De mauvaises incitations
Mais un aménagement du territoire durable restera vœu pieux si des incitations pernicieuses à la consommation de terrain ne sont pas corrigées, accuse Irmi Seidl, économiste au WSL. Parmi les moteurs les plus puissants du mitage, elle a cité la viabilisation et la desserte par les voies de communication. Les facteurs institutionnels tels que le marché foncier, le secteur bancaire et la politique fiscale ont également un impact très fort.
Ainsi, le terrain en tant que ressource limitée est particulièrement adapté comme objet de spéculation. Il sert de caution pour les crédits et est donc très demandé. Jusqu’ici, la politique a beaucoup de difficultés à collecter des taxes sur les plus-values découlant de la commercialisation ou de la viabilisation de terrains, souligne Irmi Seidl. Ces «plus-values d’aménagement» pourraient revenir à la puissance publique, ne serait-ce que pour créer des espaces de détente. La loi sur l’aménagement du territoire révisée, en vigueur depuis 2014, prescrit une taxe de 20 % sur la plus-value sur de nouvelles zones constructives.
Fiscaliser les terrains
La consommation d’espace est encouragée également par le fort intérêt des banques à accorder des crédits hypothécaires, ainsi que par le système fiscal. Les propriétés sont évaluées sous le prix du marché pour leur imposition, les hypothèques et intérêts sont déductibles des impôts, une partie des coûts d’infrastructure et de viabilisation est supportée par la communauté. «Ces incitations institutionnelles sont complexes et très efficaces, mais souvent ignorées», conclut Irmi Seidl. Pour redresser la barre, il faudrait des évaluations réalistes des propriétés comme base des différentes impositions, et l’introduction d’une fiscalité d’utilisation foncière.

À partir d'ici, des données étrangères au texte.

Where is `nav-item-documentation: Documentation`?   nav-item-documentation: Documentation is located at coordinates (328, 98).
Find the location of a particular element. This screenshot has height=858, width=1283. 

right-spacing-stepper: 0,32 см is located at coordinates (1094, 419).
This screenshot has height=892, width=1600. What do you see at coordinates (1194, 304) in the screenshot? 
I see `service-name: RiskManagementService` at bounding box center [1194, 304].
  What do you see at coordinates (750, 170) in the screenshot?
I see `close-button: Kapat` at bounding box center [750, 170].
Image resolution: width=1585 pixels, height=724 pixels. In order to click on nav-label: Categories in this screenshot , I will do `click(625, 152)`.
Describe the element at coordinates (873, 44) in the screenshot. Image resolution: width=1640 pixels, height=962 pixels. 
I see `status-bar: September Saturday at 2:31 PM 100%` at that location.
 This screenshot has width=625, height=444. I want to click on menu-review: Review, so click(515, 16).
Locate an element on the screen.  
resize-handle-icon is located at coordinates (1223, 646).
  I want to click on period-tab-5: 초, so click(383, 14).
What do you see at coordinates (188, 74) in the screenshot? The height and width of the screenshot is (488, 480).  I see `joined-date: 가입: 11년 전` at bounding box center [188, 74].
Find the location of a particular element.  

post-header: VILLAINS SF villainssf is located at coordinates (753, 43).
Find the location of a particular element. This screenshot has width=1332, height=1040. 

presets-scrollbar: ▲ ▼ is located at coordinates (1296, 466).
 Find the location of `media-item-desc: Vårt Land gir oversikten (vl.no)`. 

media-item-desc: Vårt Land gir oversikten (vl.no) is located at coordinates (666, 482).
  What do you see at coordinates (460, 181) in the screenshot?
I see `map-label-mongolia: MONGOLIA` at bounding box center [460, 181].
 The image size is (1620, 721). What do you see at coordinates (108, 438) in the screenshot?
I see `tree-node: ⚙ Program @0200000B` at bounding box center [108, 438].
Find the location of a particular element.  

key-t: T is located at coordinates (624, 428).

Selon Irmi Seidl, des certificats négociables de surfaces pourraient être très efficaces, de la même manière que les certificats de CO2. Une commune pourrait acheter le droit de construire une certaine surface à une autre commune qui a suffisamment de réserves de terrain constructible. Ceci implique cependant une limite supérieure suffisamment stricte pour la surface constructible totale («cap and trade»).
Il n’y a pas d’autre solution que de densifier vers l’intérieur, affirme Lukas Bühlmann, directeur de l’Association suisse pour l’aménagement national (VLP-ASPAN). Le grand défi consiste donc à tendre vers une densification de qualité: les villages doivent combler les lacunes en leur centre au lieu de s’étendre dans les prés alentour. Les villes doivent augmenter leur attractivité grâce à des quartiers mixtes où il fait bon vivre. Cela ne se produira que si les communes collaborent aussi tôt que possible avec les propriétaires fonciers, les investisseurs et la population.